Takie numery jak Bring on the Damned, Hammer of the Gods, Temptations of the Flesh to po prostu dobry, typowy amerykański speed/power bez większej historii i bardziej ekscytujących momentów. Tytułowy The Only Safe Place, rozpoczynający się dosyć mrocznie, dalej rozwija się dosyć prymitywnie, na granicy heavy łupaniny, jakiej już nawet w roku 1986 nie bardzo chciano słuchać. Wolniejszy, ostry i dosyć melodyjny heavy metal grają w Nothing Sacred, tyle że w tej właśnie kompozycji ujawniają się niezbyt wysokie umiejętności do śpiewania takiego metalu przez Towersa. Znacznie lepiej się prezentuje w ostrym speedowym Back to Hell, tu jednak z kolei przeciętnie się układa obu gitarzystom. taki radosny chaos, kontrolowany tylko pozornie.Under My Skin jest na tym albumie najbardziej dopracowany i najbardziej atrakcyjny w melodii, gdzie słychać nawet przebłyski dobrego rock arena w refrenie. ABATTOIR jest jednak i rozbrajająco prymitywny w takim akcentowaniu melodii  w S.B.D. (Feel the Fire).
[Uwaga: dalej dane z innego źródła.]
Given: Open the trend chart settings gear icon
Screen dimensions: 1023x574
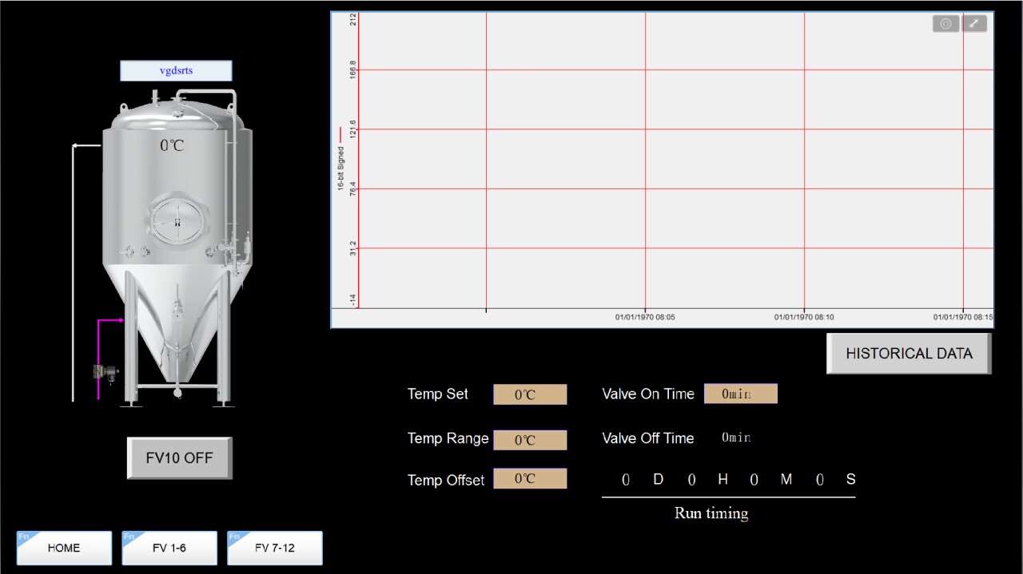Looking at the screenshot, I should coord(945,23).
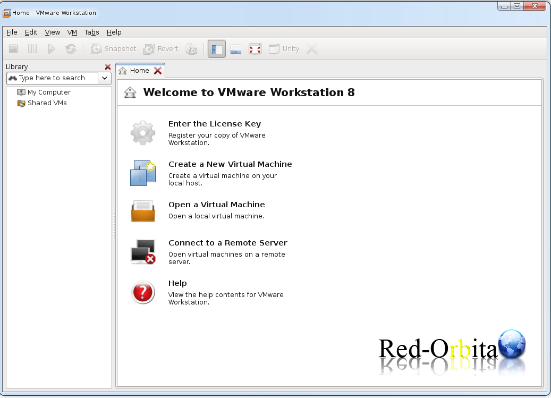Click the red Help question mark icon
The image size is (551, 398).
click(143, 292)
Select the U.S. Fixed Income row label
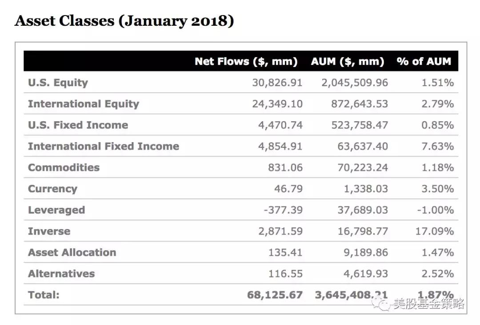Viewport: 480px width, 325px height. 78,125
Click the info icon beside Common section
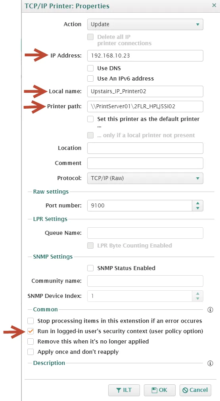 coord(210,310)
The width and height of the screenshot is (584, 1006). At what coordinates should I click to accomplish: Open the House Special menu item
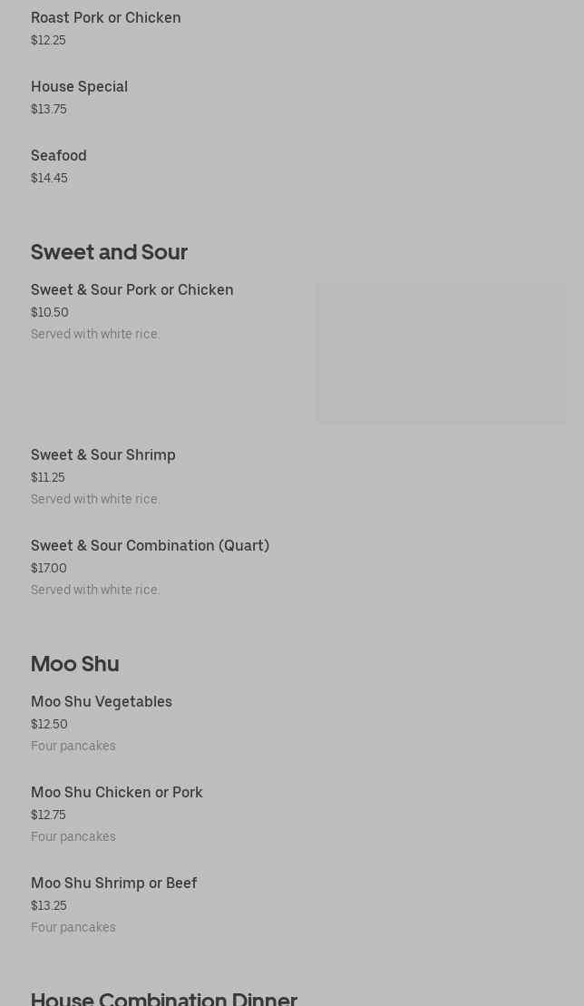coord(79,87)
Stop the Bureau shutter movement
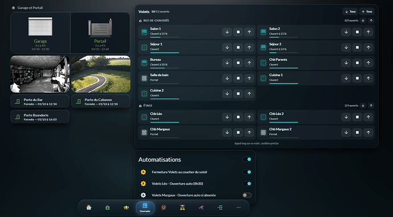 tap(238, 63)

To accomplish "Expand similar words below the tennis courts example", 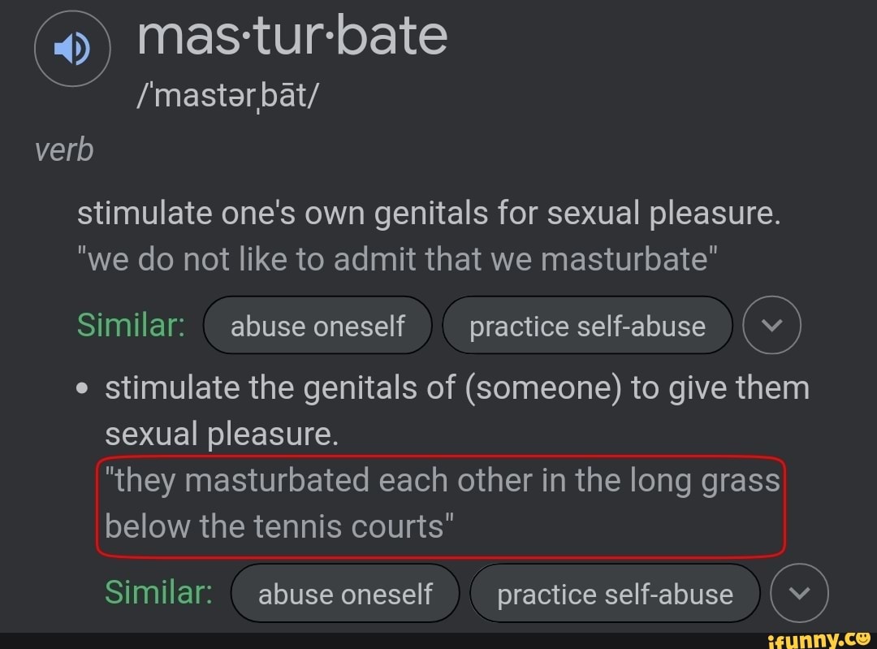I will [x=798, y=593].
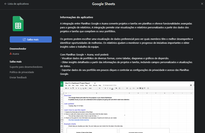Click the large green Google Sheets logo

pyautogui.click(x=18, y=24)
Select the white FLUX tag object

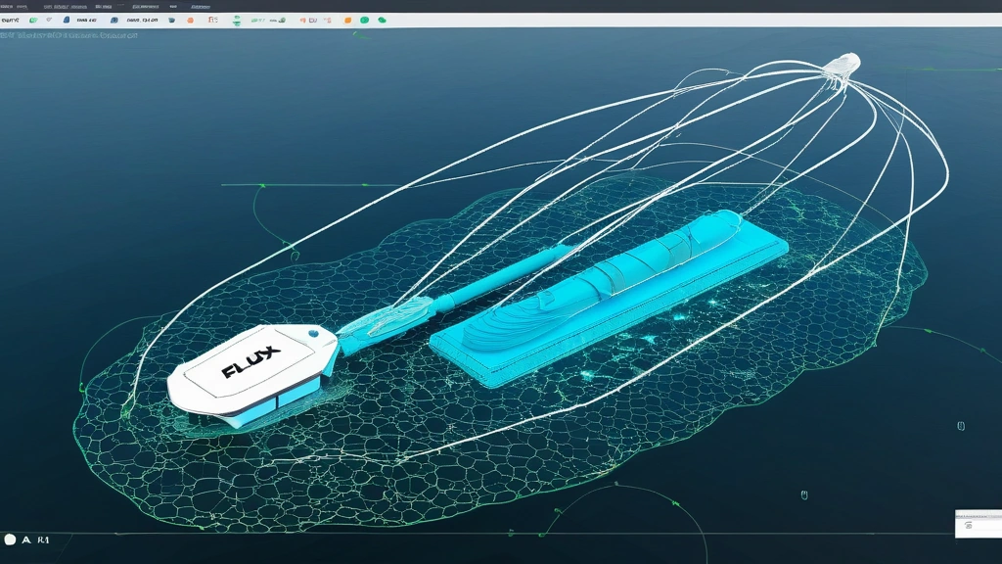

W Night of the Knife zagrali coś w rodzaju takiego metalu, który potem w perfekcyjny sposób rozgrywał HEATHEN na debiucie, tu jednak do perfekcji brakuje bardzo dużo. Surowizna, aczkolwiek pomysł na melodię i ogólny aranżacyjny bardzo dobry. No i fajny wodewilowy żart na koniec, choć aż za bardzo ograny.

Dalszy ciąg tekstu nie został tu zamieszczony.